WORK REQUEST: Nothing but the lines from the one with "Task: Toggle the Opera" through the final line of the listing should appear in the answer, each copied exactly.

┌──

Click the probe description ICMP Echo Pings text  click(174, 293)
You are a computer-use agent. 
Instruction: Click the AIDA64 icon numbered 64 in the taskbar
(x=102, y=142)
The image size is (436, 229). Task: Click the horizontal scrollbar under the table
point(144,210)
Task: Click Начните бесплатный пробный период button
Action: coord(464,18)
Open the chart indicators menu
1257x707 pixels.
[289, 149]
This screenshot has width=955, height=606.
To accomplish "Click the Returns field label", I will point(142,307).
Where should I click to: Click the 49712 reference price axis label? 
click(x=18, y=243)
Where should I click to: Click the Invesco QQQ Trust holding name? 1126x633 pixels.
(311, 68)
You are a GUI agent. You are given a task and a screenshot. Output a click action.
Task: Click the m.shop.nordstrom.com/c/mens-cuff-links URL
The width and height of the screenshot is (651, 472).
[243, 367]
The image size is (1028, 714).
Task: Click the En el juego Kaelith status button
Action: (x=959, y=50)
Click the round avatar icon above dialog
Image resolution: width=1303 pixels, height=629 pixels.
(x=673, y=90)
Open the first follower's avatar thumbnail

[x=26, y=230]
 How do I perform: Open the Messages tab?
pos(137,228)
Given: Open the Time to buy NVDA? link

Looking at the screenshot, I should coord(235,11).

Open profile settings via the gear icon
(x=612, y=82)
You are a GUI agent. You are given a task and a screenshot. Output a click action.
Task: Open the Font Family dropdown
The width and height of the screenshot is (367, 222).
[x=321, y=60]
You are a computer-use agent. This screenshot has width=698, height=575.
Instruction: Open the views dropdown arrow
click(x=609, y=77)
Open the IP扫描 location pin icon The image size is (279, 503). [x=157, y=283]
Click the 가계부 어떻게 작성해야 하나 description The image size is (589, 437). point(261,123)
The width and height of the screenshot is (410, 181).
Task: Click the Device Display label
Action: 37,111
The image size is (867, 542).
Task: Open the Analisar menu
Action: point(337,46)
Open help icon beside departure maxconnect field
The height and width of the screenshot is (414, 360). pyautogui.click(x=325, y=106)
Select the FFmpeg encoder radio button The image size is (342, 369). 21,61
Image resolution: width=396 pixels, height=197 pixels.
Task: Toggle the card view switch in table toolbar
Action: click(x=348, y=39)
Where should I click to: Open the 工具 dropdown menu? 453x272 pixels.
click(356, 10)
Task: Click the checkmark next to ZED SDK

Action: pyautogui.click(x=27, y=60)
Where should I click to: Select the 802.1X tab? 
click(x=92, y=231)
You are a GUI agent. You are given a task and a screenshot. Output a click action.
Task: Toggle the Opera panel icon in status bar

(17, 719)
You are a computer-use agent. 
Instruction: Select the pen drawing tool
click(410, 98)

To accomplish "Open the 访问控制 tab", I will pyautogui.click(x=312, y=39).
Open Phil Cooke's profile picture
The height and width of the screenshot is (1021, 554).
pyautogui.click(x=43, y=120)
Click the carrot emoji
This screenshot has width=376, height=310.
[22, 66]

└──

WRITTEN ANSWER:
Task: Toggle the Opera panel icon in status bar

(17, 719)
You are a computer-use agent. 
Instruction: Select the pen drawing tool
click(410, 98)

To accomplish "Open the 访问控制 tab", I will pyautogui.click(x=312, y=39).
Open Phil Cooke's profile picture
The height and width of the screenshot is (1021, 554).
pyautogui.click(x=43, y=120)
Click the carrot emoji
This screenshot has width=376, height=310.
[22, 66]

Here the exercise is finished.